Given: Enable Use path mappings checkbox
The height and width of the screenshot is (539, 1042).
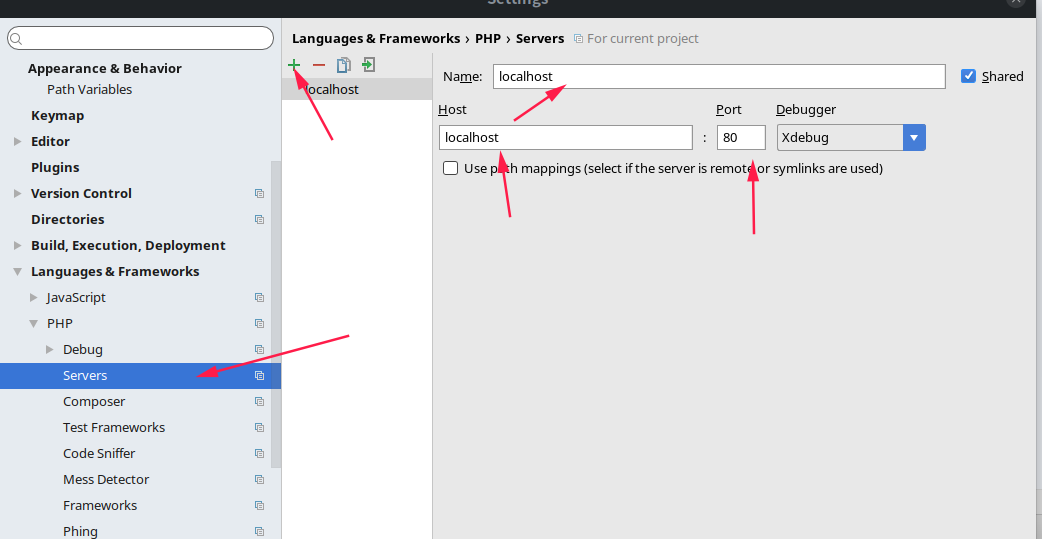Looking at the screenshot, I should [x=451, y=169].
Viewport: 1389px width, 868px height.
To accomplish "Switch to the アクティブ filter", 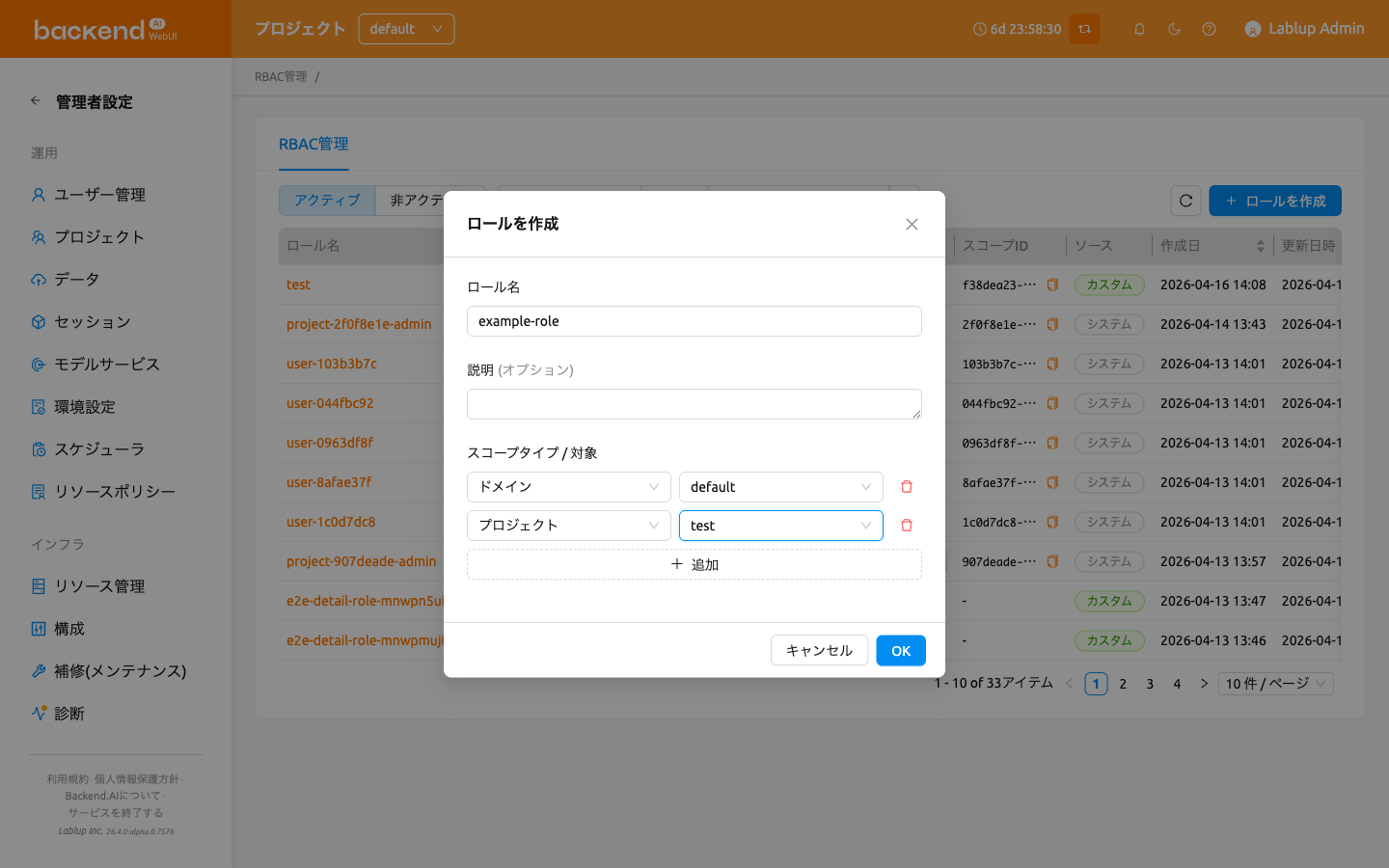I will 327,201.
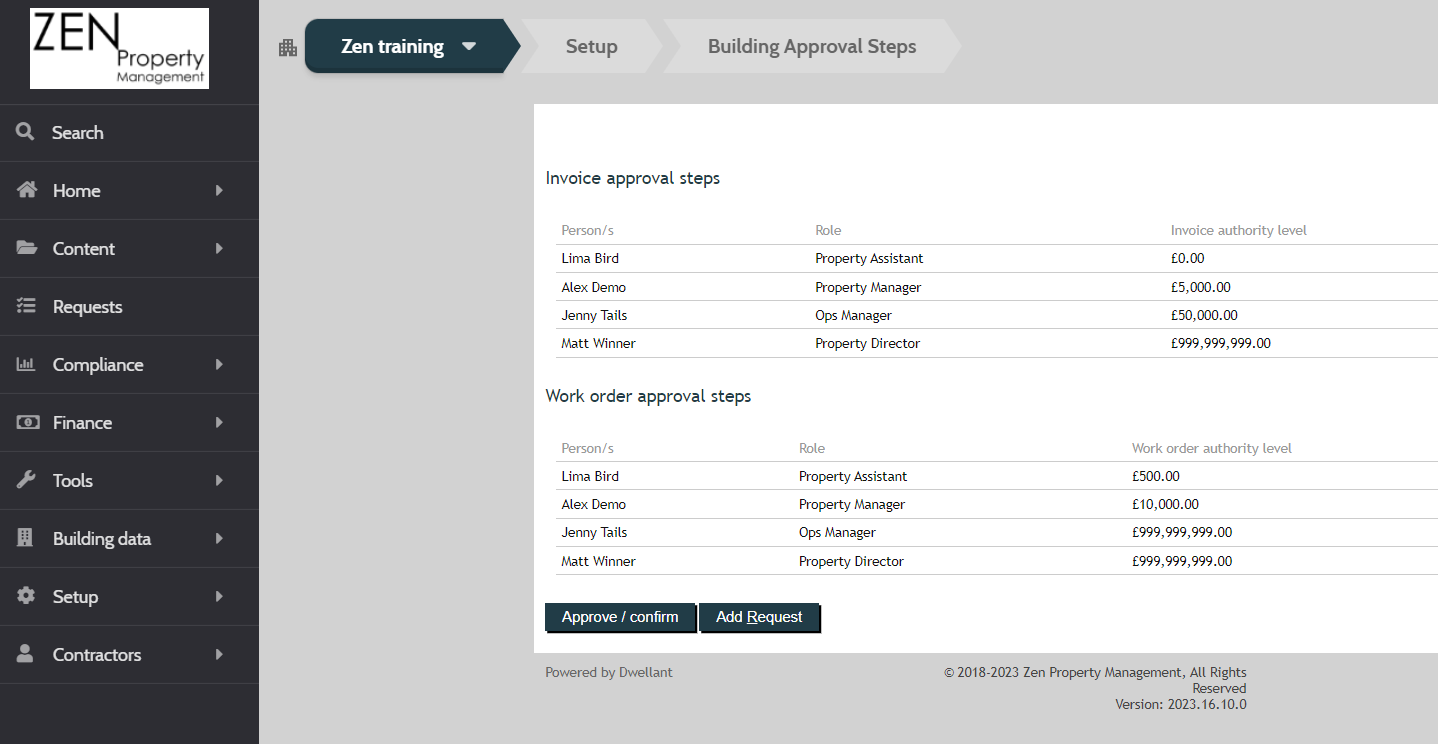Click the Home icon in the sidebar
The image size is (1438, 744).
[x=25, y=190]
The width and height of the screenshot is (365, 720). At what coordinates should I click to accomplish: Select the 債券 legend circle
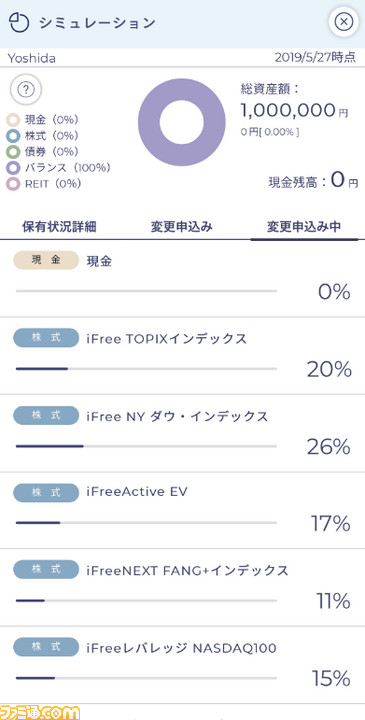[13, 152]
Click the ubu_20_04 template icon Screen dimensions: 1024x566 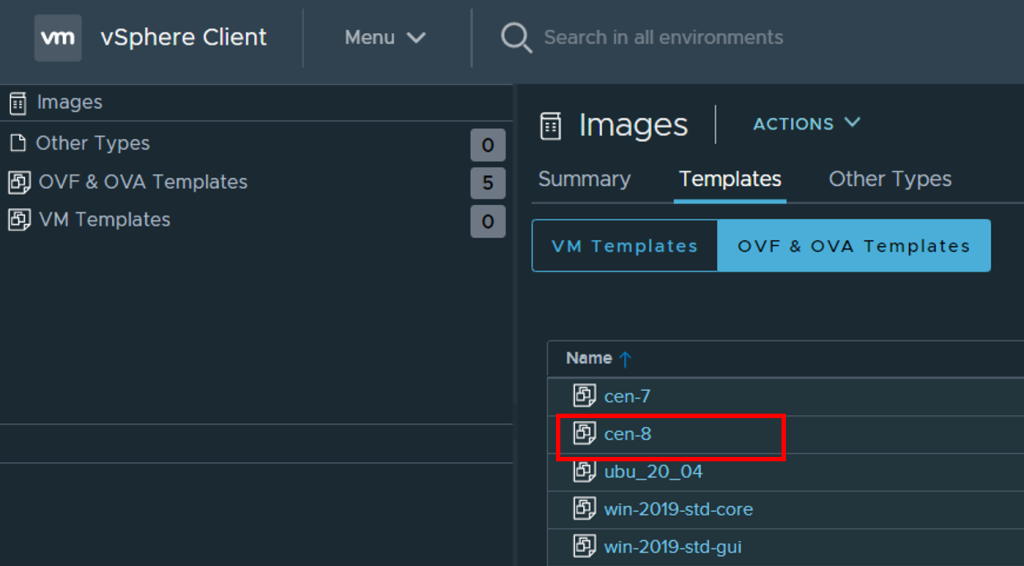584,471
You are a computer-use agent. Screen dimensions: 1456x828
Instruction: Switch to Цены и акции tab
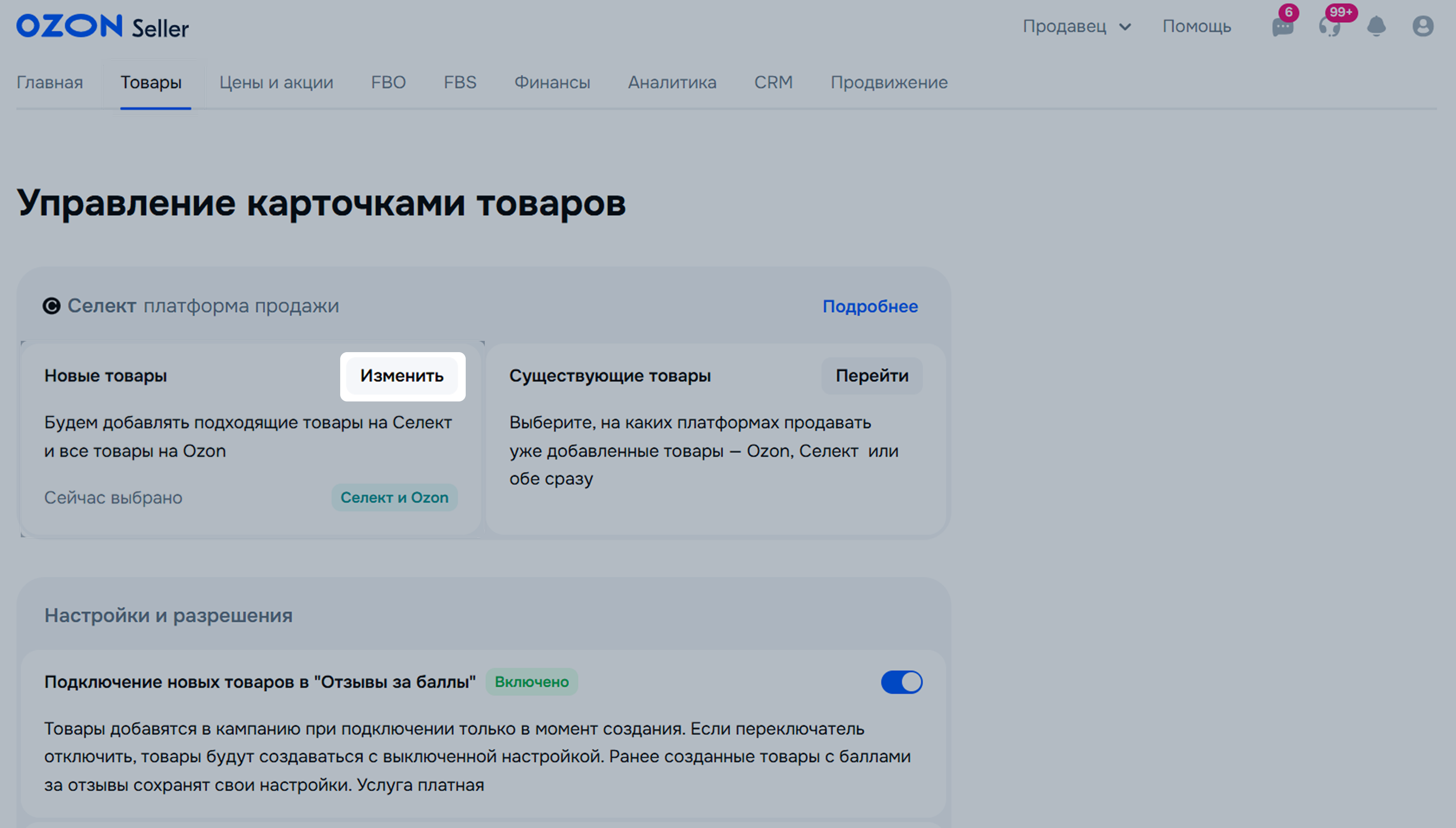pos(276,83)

----------------------------------------

* Task
Copy out the listing word for word. Begin at the line that has "You are a computer-use", continue through the last line of the listing, and leave the pictures out.

* Expected answer
You are a computer-use agent. Screen dimensions: 1456x828
Instruction: Switch to Цены и акции tab
pos(276,83)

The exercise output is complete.